399, the year Ke-hae, as that in which he set out, the year of his
getting to Ts'ing-chow would have been Kwei-chow, the ninth year of
the period E-he; and we might join on "This year Keah-yin" to that
paragraph, as the date at which the narrative was written out for
the bamboo-tablets and the silk, and then begins the Envoy, "In the
twelfth year of E-he." This would remove the error as it stands at
present, but unfortunately there is a particle at the end of the
second date ({.}), which seems to tie the twelfth year of E-he to
Keah-yin, as another designation of it.
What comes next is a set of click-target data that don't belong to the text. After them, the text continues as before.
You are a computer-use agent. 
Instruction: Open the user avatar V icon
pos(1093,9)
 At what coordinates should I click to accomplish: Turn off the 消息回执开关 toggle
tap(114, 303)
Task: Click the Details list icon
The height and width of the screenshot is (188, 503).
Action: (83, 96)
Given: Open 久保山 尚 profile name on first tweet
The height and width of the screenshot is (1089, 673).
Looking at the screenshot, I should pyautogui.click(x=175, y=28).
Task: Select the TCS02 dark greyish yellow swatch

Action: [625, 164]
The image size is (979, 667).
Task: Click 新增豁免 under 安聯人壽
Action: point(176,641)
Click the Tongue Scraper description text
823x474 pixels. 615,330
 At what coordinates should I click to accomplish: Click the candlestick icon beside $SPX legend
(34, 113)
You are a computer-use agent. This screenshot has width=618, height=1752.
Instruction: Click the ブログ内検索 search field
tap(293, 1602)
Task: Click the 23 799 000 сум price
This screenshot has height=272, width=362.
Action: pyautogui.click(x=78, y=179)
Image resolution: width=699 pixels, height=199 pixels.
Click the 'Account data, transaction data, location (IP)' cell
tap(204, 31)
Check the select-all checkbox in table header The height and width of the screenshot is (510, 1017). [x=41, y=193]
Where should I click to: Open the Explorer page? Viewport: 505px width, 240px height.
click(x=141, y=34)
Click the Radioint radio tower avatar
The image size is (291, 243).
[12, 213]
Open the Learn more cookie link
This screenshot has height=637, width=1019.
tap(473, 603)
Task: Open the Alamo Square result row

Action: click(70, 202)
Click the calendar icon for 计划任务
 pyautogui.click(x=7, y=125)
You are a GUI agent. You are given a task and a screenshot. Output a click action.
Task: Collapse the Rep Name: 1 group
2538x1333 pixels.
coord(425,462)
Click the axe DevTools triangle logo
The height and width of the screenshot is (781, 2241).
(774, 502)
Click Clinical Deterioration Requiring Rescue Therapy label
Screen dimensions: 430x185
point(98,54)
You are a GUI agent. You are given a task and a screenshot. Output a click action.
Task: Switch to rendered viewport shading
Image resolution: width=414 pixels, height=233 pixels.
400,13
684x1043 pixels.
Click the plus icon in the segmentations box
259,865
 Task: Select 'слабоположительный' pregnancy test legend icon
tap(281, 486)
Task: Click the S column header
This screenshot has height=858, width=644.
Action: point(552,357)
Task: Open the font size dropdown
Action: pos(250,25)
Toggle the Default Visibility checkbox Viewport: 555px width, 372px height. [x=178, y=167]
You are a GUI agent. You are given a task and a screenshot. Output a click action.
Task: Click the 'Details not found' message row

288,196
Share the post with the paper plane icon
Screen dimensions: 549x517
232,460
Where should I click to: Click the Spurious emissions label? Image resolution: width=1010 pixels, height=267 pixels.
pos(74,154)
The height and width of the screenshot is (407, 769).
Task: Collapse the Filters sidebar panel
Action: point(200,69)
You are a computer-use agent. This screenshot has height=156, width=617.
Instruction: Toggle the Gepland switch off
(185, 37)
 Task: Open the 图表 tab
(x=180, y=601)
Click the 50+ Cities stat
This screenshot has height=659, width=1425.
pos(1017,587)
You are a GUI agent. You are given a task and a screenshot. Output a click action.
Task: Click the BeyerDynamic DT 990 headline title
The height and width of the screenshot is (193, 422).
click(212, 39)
The "year-star" is the planet
Jupiter, the revolution of which, in twelve years, constitutes
"a great year." Whether it would be possible to fix exactly by
mathematical calculation in what year Jupiter was in the Chinese
zodiacal sign embracing part of both Virgo and Scorpio, and thereby
help to solve the difficulty of the passage, I do not know, and in the
meantime must leave that difficulty as I have found it.
(17) We do not know who the writer of the Envoy was. "The winter study
or library" would be the name of the apartment in his monastery or
house, where he sat and talked with Fa-hien.